§ **STATED PROBLEM**
Turn the rows below into a JSON list of strings, one string per line, skipping any blank lines. Leave the pictures out of your answer.

■ ■ ■ ■

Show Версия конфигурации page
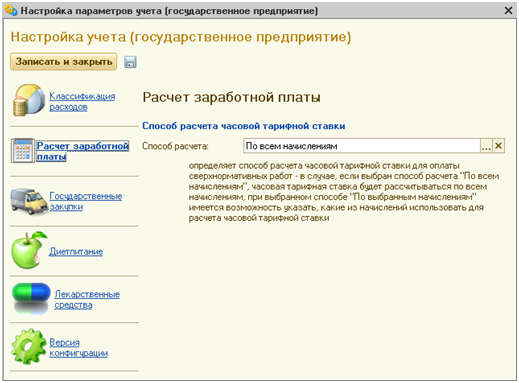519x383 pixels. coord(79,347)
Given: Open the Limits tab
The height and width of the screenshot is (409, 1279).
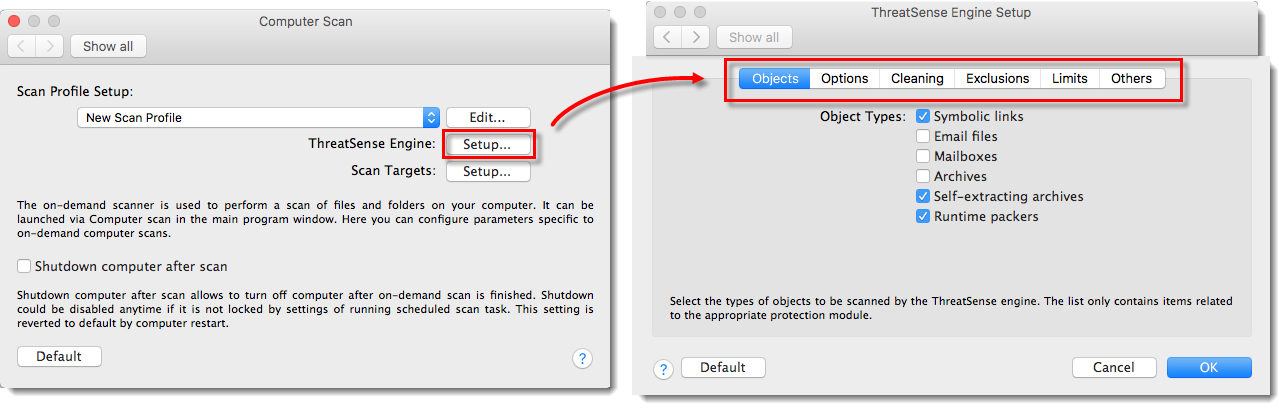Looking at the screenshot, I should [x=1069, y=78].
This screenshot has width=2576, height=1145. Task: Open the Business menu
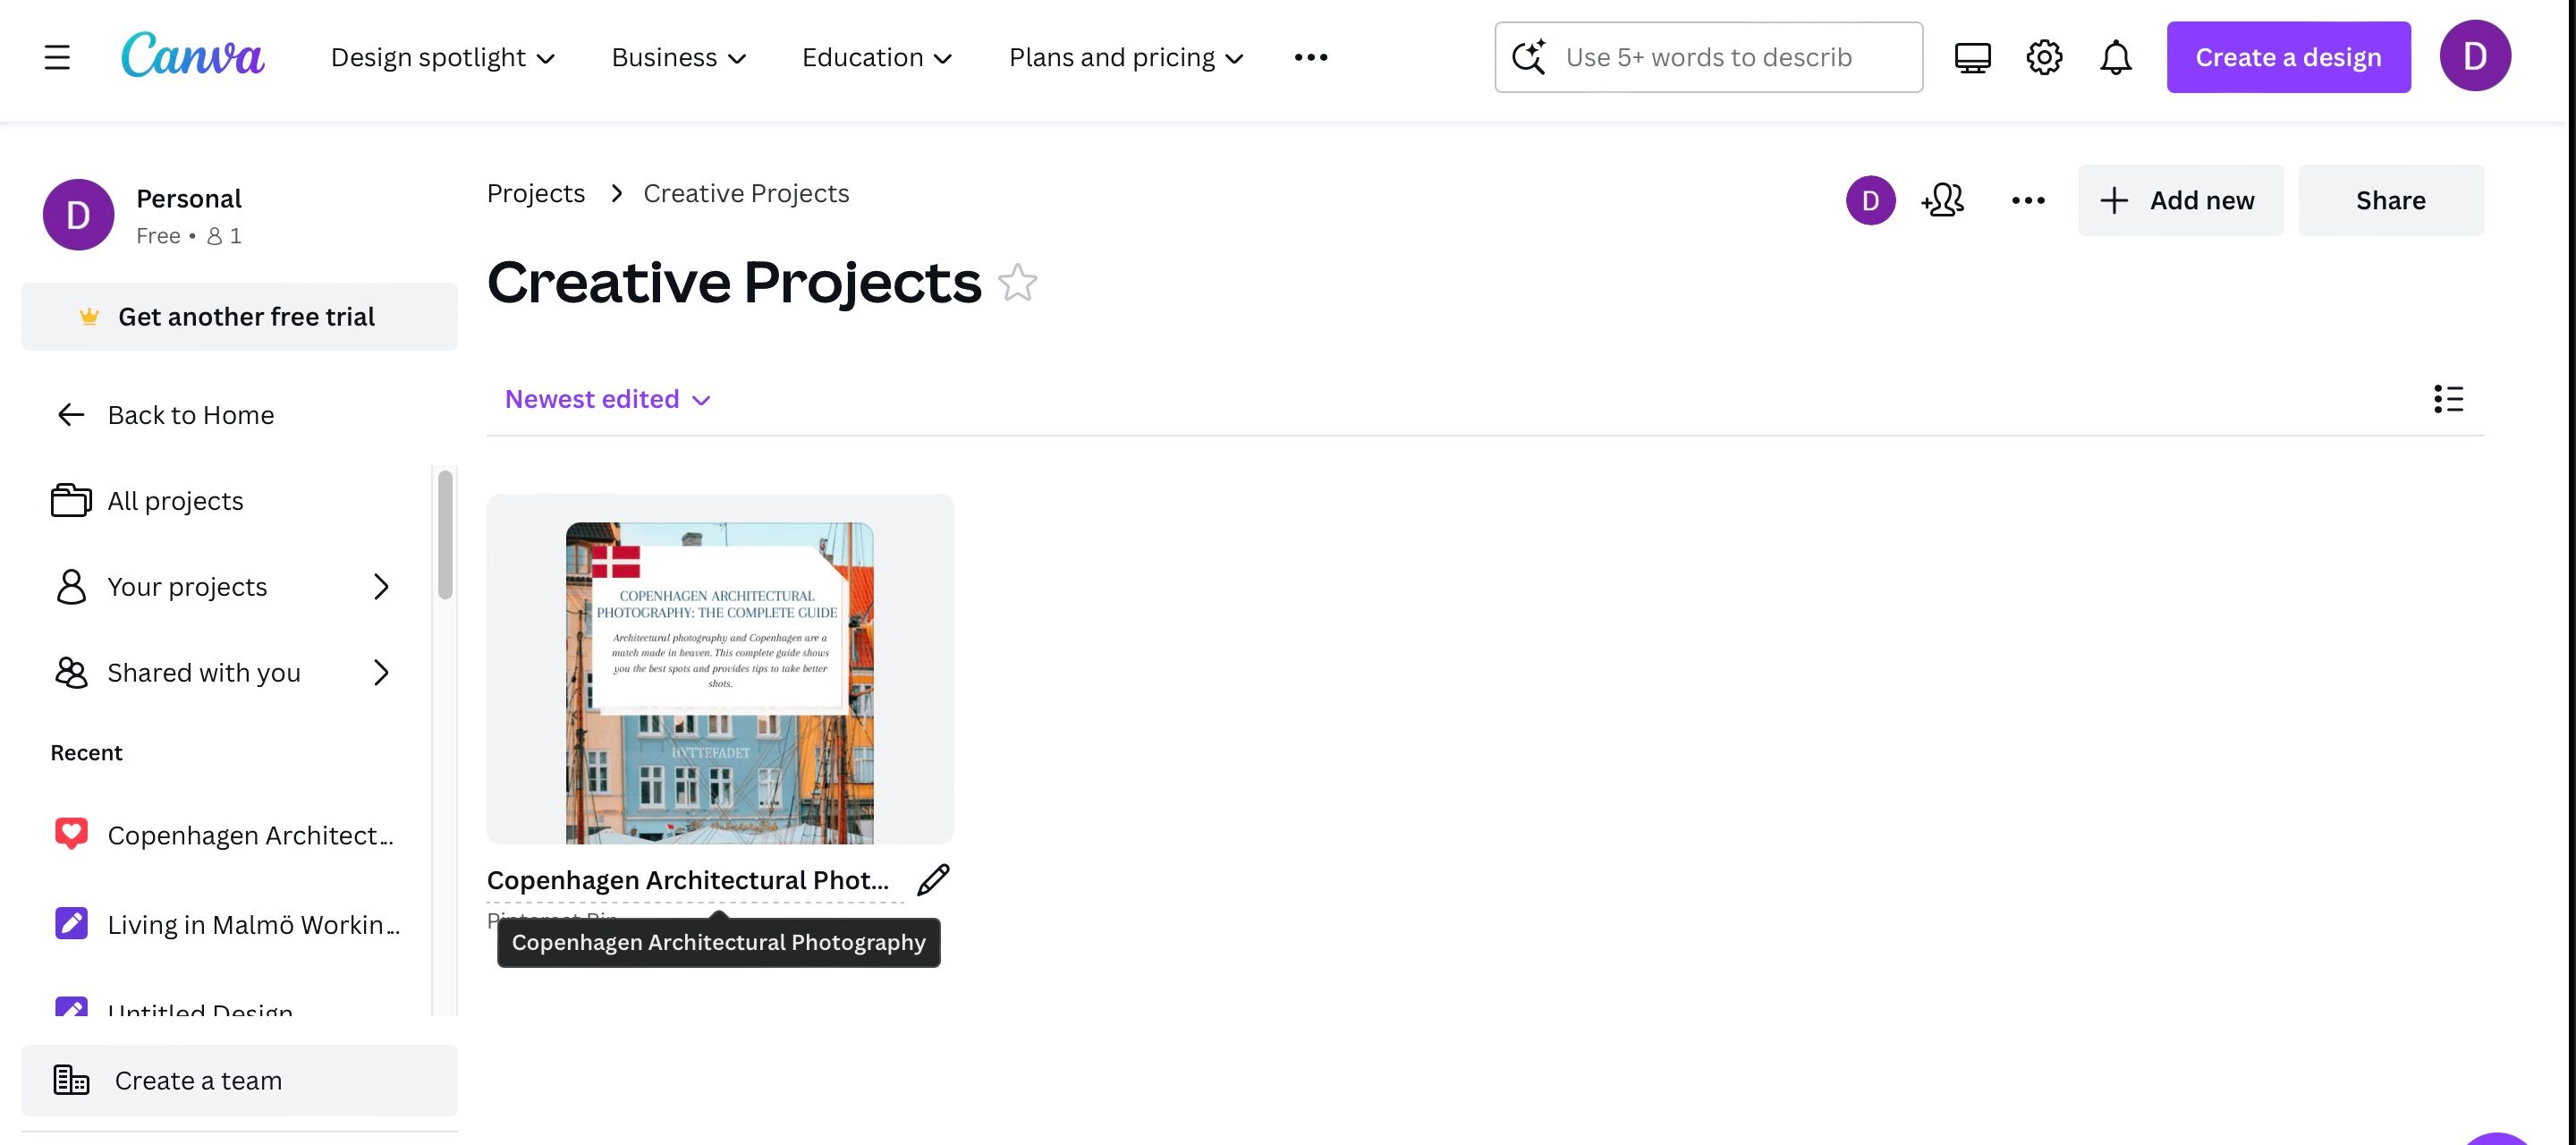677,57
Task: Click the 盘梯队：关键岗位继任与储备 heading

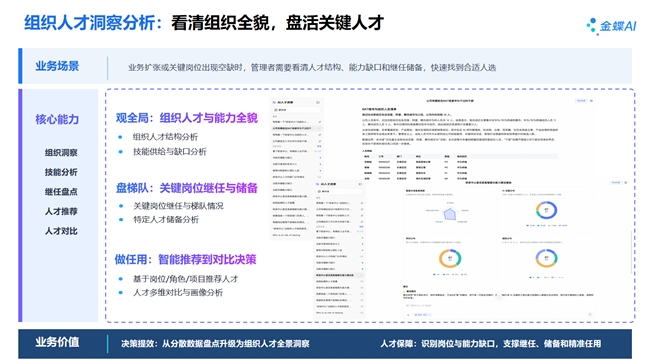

■ ■ ■ ■

§ **SOLVED PROBLEM**
[
  "Show Версия конфигурации page",
  "519x383 pixels. coord(79,347)",
  "Given: Open the Limits tab",
  "The height and width of the screenshot is (409, 1279).",
  "Looking at the screenshot, I should [x=1069, y=78].",
  "This screenshot has width=2576, height=1145. Task: Open the Business menu",
  "677,57",
  "Task: Click the 盘梯队：关键岗位继任与储备 heading"
]